__Entries provided__.

::::::::::

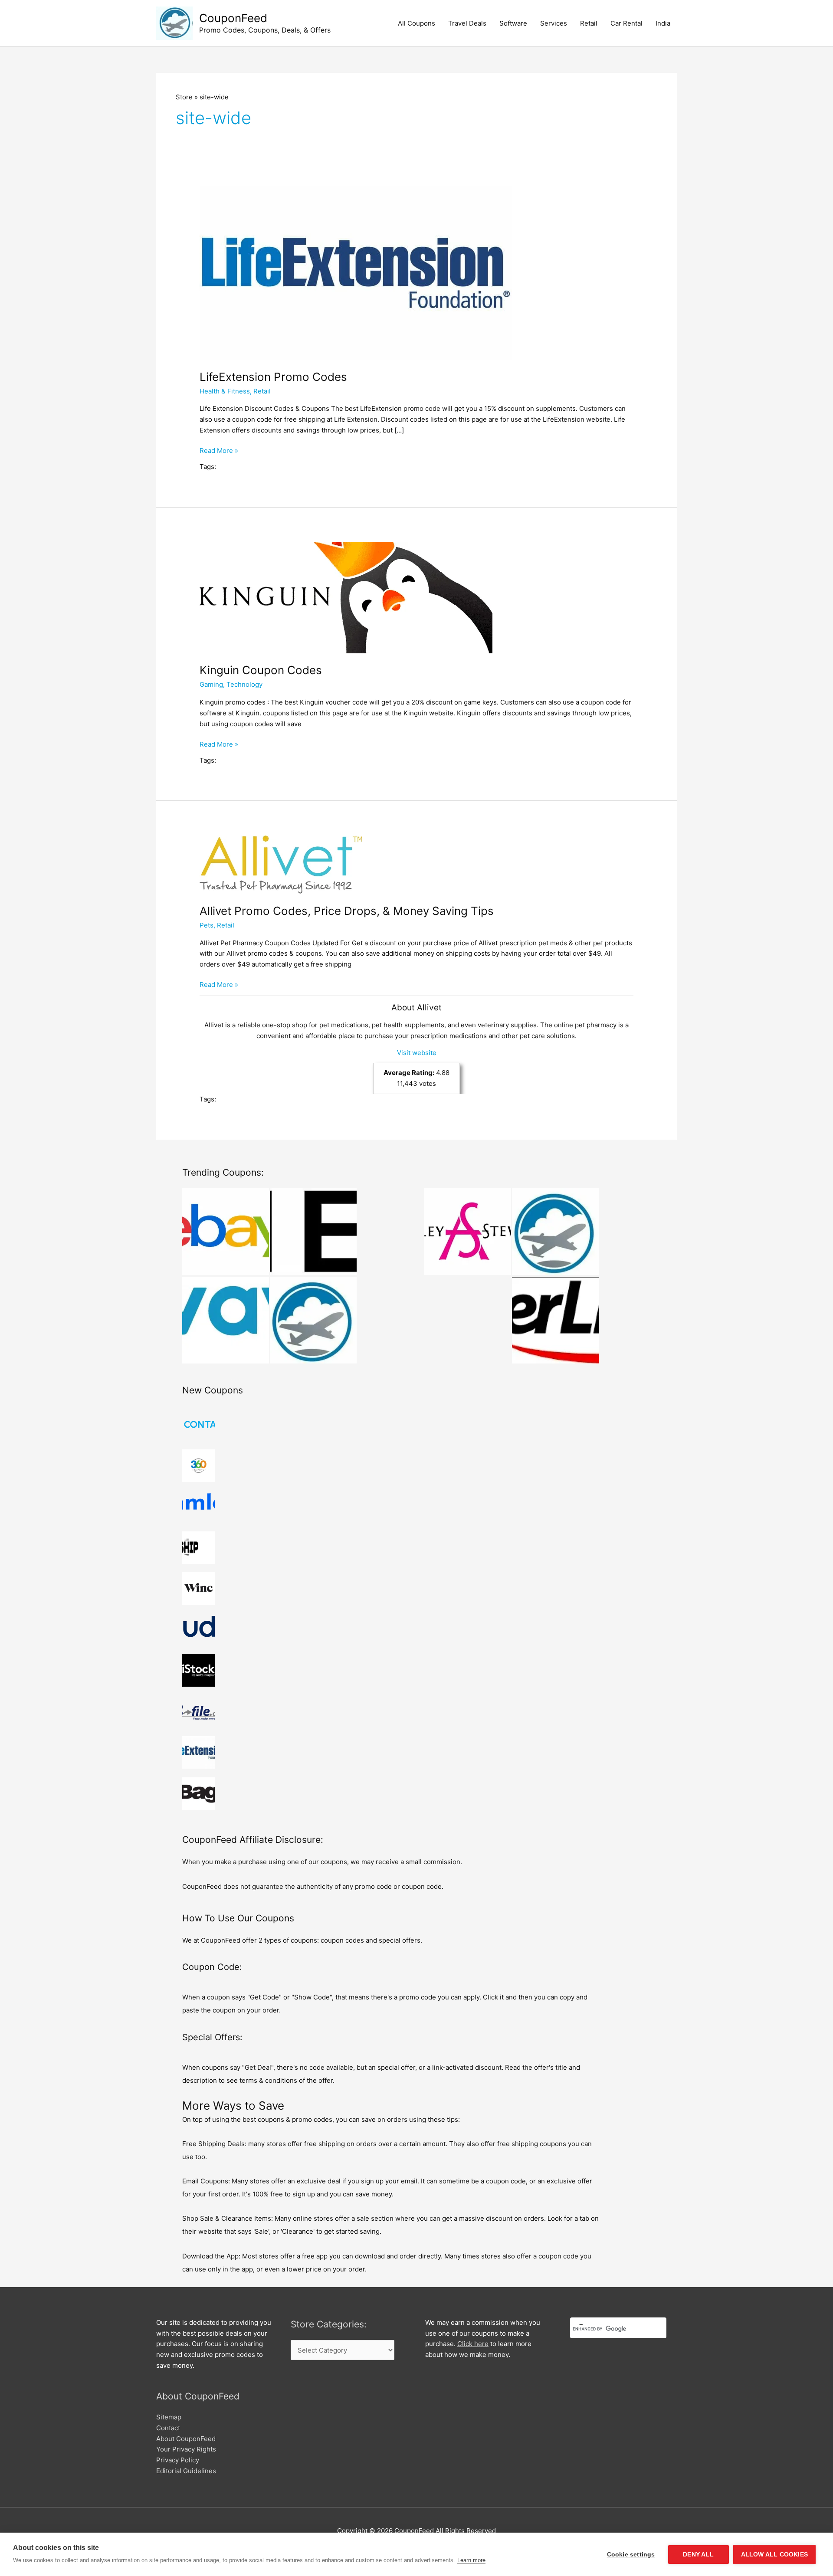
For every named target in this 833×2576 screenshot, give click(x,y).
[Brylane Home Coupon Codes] (313, 1320)
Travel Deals (467, 23)
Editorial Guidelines (186, 2471)
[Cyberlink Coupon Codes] (555, 1320)
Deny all (698, 2554)
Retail (588, 23)
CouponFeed (233, 18)
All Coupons (416, 23)
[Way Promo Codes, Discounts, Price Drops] (225, 1320)
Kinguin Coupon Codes (261, 670)
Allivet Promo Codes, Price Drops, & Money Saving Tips (347, 911)
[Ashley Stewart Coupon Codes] (467, 1231)
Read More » (219, 451)
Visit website (416, 1053)
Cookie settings (631, 2554)
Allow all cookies (774, 2554)
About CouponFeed (186, 2439)
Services (553, 23)
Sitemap (168, 2417)
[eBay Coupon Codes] (225, 1231)
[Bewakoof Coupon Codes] (555, 1231)
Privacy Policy (177, 2460)
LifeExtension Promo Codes (273, 376)
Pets (206, 925)
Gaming (211, 684)
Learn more (471, 2560)
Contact (168, 2428)
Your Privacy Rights (186, 2449)
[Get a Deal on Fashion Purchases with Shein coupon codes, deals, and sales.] (313, 1231)
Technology (244, 684)
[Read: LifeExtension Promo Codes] (356, 272)
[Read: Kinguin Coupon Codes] (346, 597)
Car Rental (626, 23)
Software (513, 23)
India (663, 23)
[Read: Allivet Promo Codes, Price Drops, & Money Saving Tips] (281, 864)
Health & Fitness (225, 391)
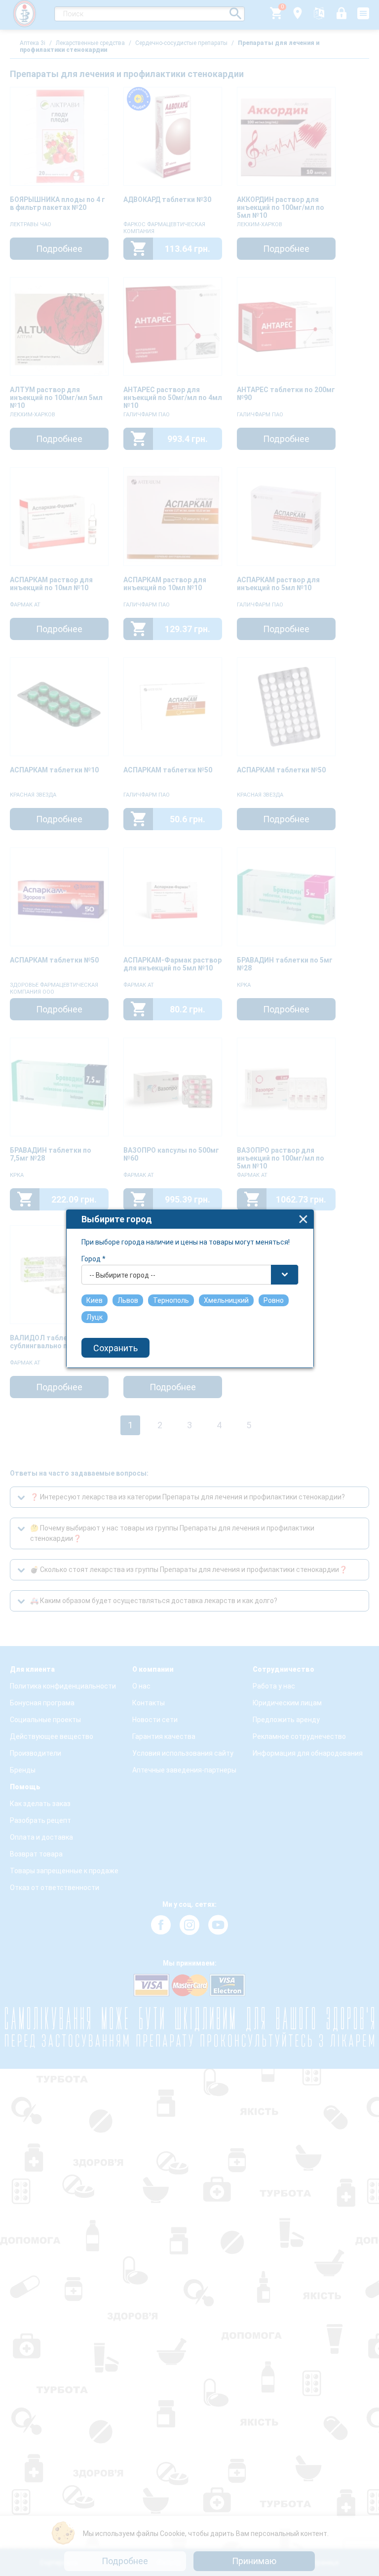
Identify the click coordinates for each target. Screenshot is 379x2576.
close (303, 1219)
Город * (93, 1259)
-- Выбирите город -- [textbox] (122, 1275)
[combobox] (190, 1275)
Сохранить (115, 1348)
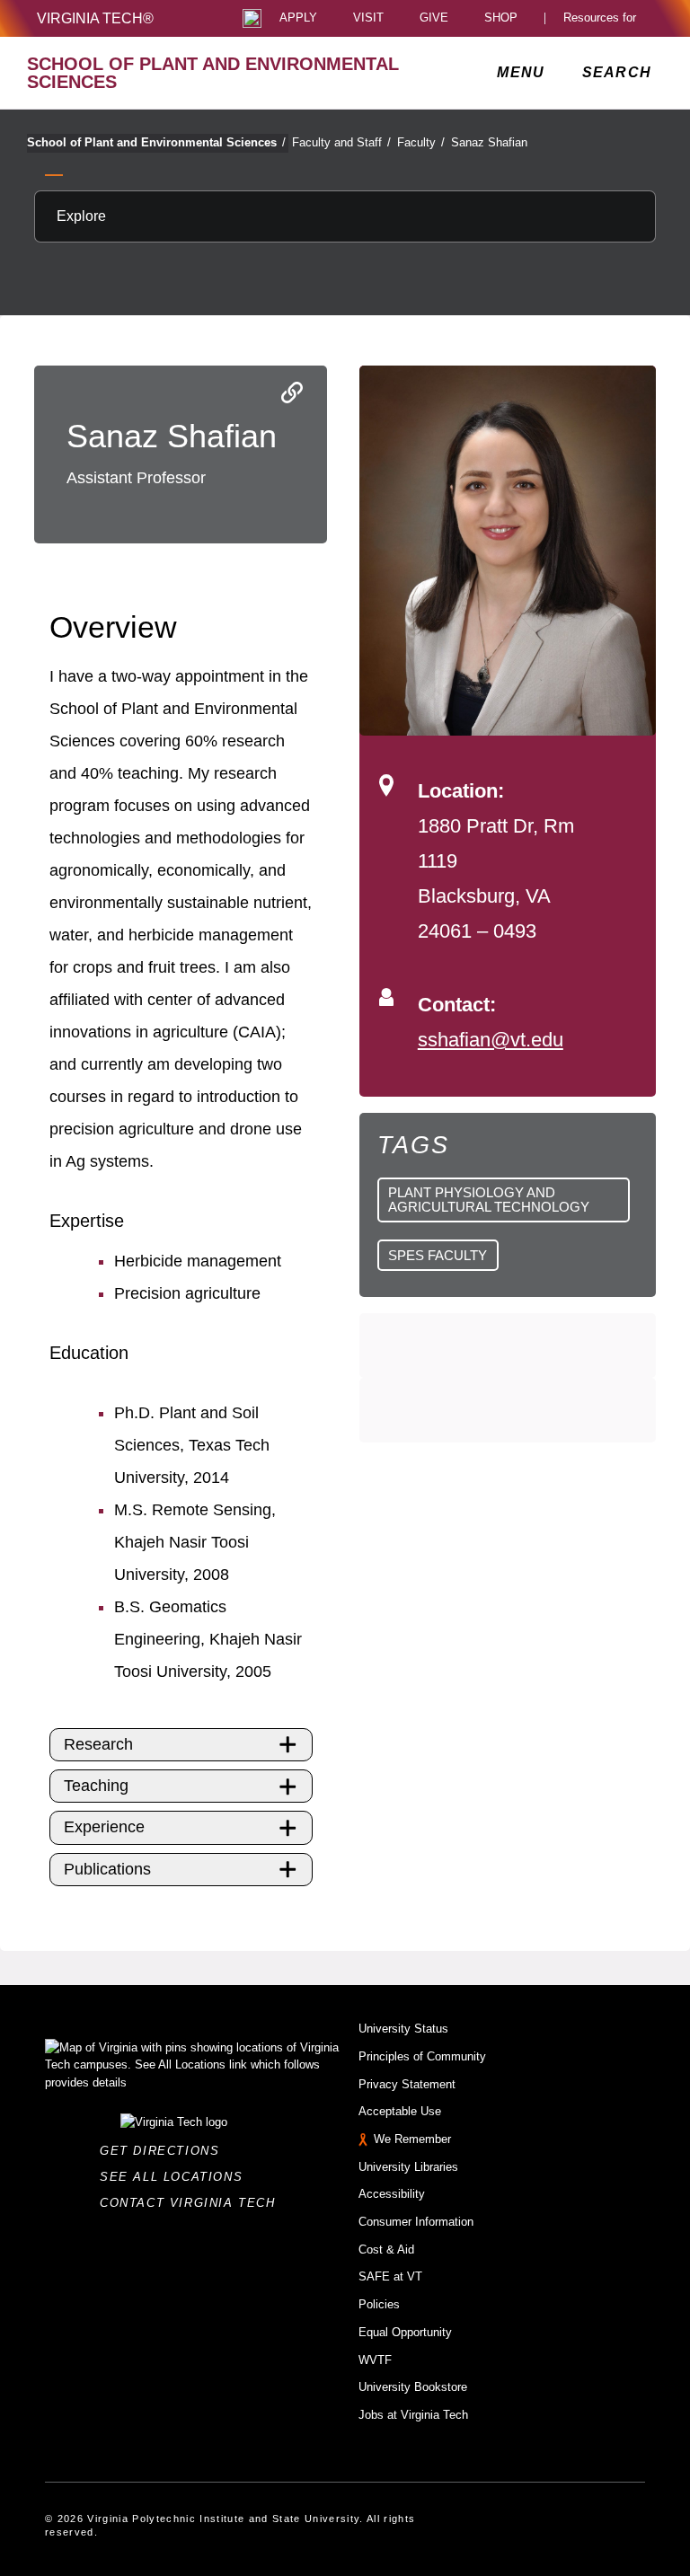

::::::::::

__Task objective__.
Output a verbatim copy of the entries and skip the pictures.

__Reply__.
For every named target in this 833×2576 screenshot, give click(x,y).
[Brylane Home Coupon Codes] (313, 1320)
Travel Deals (467, 23)
Editorial Guidelines (186, 2471)
[Cyberlink Coupon Codes] (555, 1320)
Deny all (698, 2554)
Retail (588, 23)
CouponFeed (233, 18)
All Coupons (416, 23)
[Way Promo Codes, Discounts, Price Drops] (225, 1320)
Kinguin Coupon Codes (261, 670)
Allivet Promo Codes, Price Drops, & Money Saving Tips (347, 911)
[Ashley Stewart Coupon Codes] (467, 1231)
Read More » (219, 451)
Visit website (416, 1053)
Cookie settings (631, 2554)
Allow all cookies (774, 2554)
About CouponFeed (186, 2439)
Services (553, 23)
Sitemap (168, 2417)
[eBay Coupon Codes] (225, 1231)
[Bewakoof Coupon Codes] (555, 1231)
Privacy Policy (177, 2460)
LifeExtension Promo Codes (273, 376)
Pets (206, 925)
Gaming (211, 684)
Learn more (471, 2560)
Contact (168, 2428)
Your Privacy Rights (186, 2449)
[Get a Deal on Fashion Purchases with Shein coupon codes, deals, and sales.] (313, 1231)
Technology (244, 684)
[Read: LifeExtension Promo Codes] (356, 272)
[Read: Kinguin Coupon Codes] (346, 597)
Car Rental (626, 23)
Software (513, 23)
India (663, 23)
[Read: Allivet Promo Codes, Price Drops, & Money Saving Tips] (281, 864)
Health & Fitness (225, 391)
Identify the click coordinates for each target. Screenshot is 379x2576.
close (303, 1219)
Город * (93, 1259)
-- Выбирите город -- [textbox] (122, 1275)
[combobox] (190, 1275)
Сохранить (115, 1348)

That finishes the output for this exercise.